***** Exercise material *****
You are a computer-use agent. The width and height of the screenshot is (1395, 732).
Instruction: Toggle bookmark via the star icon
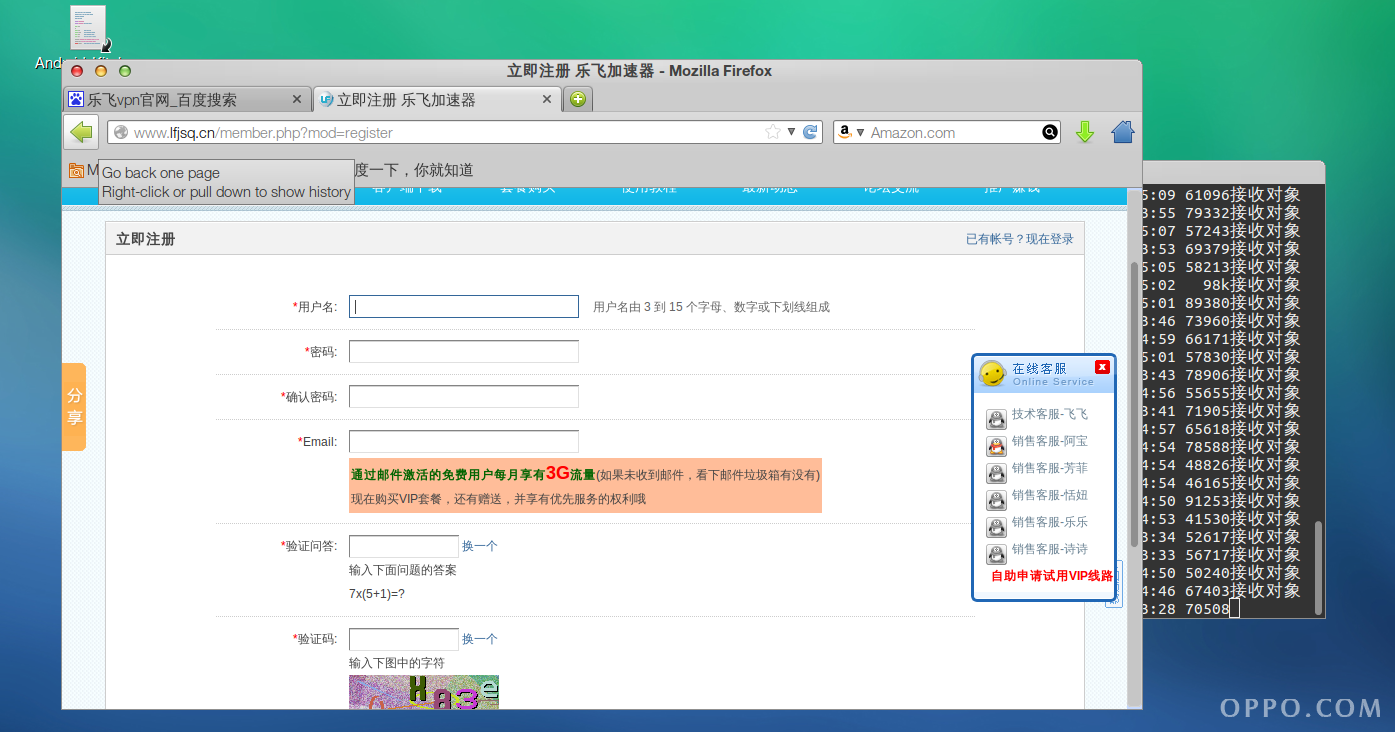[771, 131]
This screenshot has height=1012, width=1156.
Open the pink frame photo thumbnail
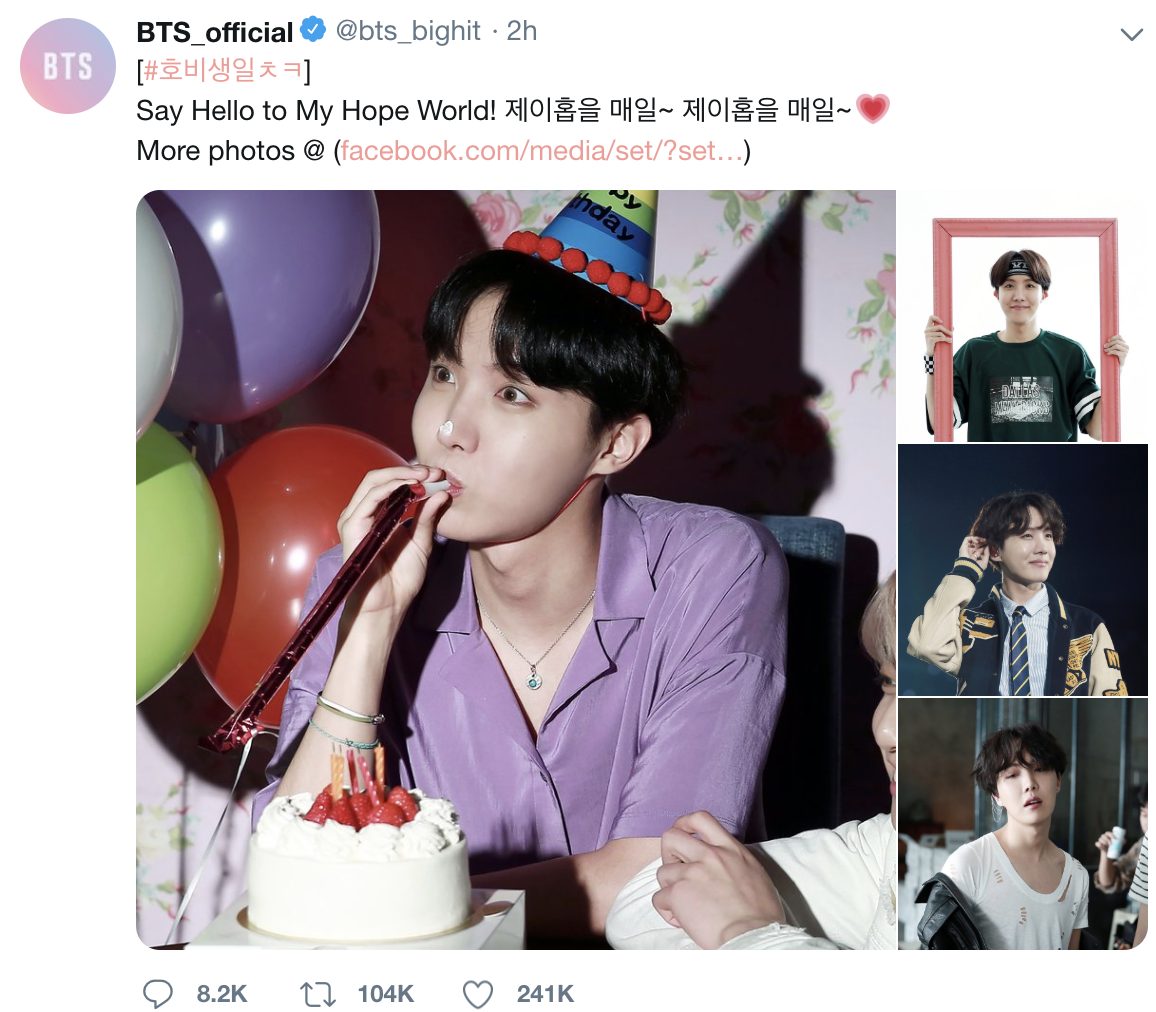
*****
▶ [Your instructions]: Omit the pictures and write out the remaining data exactly.

▶ [Response to the task]:
You are a computer-use agent. The width and height of the screenshot is (1395, 732).
Instruction: Toggle bookmark via the star icon
[771, 131]
This screenshot has height=1012, width=1156.
Open the pink frame photo thumbnail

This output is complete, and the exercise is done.